Washington, DC - The National Institute of Allergy and Infectious Diseases (NIAID), part of the National Institutes of Health, has awarded the University of Alabama at Birmingham (UAB) approximately $10 million over five years to study acute flaccid myelitis (AFM), a rare but serious condition which causes muscle weakness and paralysis.
As part of the contract, UAB will organize and implement an international, multi-site study to learn more about the incidence and distribution of AFM and to better understand how the disease develops and progresses in children.

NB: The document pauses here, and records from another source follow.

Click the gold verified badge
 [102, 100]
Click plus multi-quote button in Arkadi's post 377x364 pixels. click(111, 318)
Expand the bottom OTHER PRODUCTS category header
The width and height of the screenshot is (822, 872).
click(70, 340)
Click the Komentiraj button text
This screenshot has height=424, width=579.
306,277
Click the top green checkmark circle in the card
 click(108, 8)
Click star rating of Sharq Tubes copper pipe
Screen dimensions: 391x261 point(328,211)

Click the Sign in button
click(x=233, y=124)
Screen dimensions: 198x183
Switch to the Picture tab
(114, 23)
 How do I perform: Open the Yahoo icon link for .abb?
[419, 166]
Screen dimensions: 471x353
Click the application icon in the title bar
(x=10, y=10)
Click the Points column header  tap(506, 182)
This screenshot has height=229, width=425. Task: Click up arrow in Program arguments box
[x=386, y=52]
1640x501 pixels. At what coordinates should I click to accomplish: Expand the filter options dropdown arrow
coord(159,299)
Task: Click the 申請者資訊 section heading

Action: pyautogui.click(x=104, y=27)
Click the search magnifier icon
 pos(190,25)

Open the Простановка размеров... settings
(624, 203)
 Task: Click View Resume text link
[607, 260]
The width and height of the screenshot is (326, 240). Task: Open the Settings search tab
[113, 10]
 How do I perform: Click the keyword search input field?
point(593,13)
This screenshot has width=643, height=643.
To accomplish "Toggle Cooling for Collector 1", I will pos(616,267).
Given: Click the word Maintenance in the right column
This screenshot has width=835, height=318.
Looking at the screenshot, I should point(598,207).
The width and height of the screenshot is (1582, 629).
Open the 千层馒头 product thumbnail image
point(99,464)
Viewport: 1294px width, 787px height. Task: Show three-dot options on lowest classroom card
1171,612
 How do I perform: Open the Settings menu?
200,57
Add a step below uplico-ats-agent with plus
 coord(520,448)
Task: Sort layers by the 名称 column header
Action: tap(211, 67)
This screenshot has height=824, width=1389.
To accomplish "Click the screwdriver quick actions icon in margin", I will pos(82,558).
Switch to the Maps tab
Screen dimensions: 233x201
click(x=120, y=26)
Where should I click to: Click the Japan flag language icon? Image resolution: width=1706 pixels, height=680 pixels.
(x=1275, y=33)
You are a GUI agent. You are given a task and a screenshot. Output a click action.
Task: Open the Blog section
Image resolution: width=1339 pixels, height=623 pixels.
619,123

AFM affects nerve tissue within the spinal cord. Most people with AFM developed the condition following a mild respiratory illness. Although sporadic cases of AFM have historically been reported, AFM unexpectedly re-emerged globally in epidemic form in 2014. It appears to occur primarily in children, and clusters of AFM have occurred at the same time and locations as outbreaks of enteroviruses. Although the cause of AFM is still unknown, growing epidemiological evidence suggests that enterovirus-D68 (EV-D68) could play a role. Most people who become infected with EV-D68 are asymptomatic or experience mild, cold-like symptoms. Researchers and physicians are working to understand if there is a connection between these viral outbreaks and AFM, and if so, why some children but not others experience this sudden muscle weakness and paralysis.
The Centers for Disease Control and Prevention established an AFM Task Force in 2018 comprising physicians, scientists, and public health experts from diverse disciplines and institutions to assist in the ongoing investigation to define the cause of AFM and improve outcomes for patients with the condition. CDC experts are assisting in the design and implementation of the new NIAID-funded study, which will address knowledge gaps outlined by the AFM Task Force. This includes identifying potential risk factors and further characterizing the symptoms associated with AFM. The study also will collect clinical specimens (blood, cerebrospinal fluid, etc.) for future research.
David Kimberlin, M.D., professor of pediatrics at UAB, will be principal investigator for the new study, and Carlos Pardo-Villamizar, M.D., professor of neurology and pathology at Johns Hopkins University in Baltimore, will serve as co-principal investigator. The study will gradually enroll children with symptoms of AFM and follow them for one year. Household contacts of children with suspected AFM also will be enrolled and followed as comparators. The study is expected to begin enrollment by this fall, and more details about the design and sites will be available at that time.
The AFM natural history study is funded under contract HHSN272201600018C.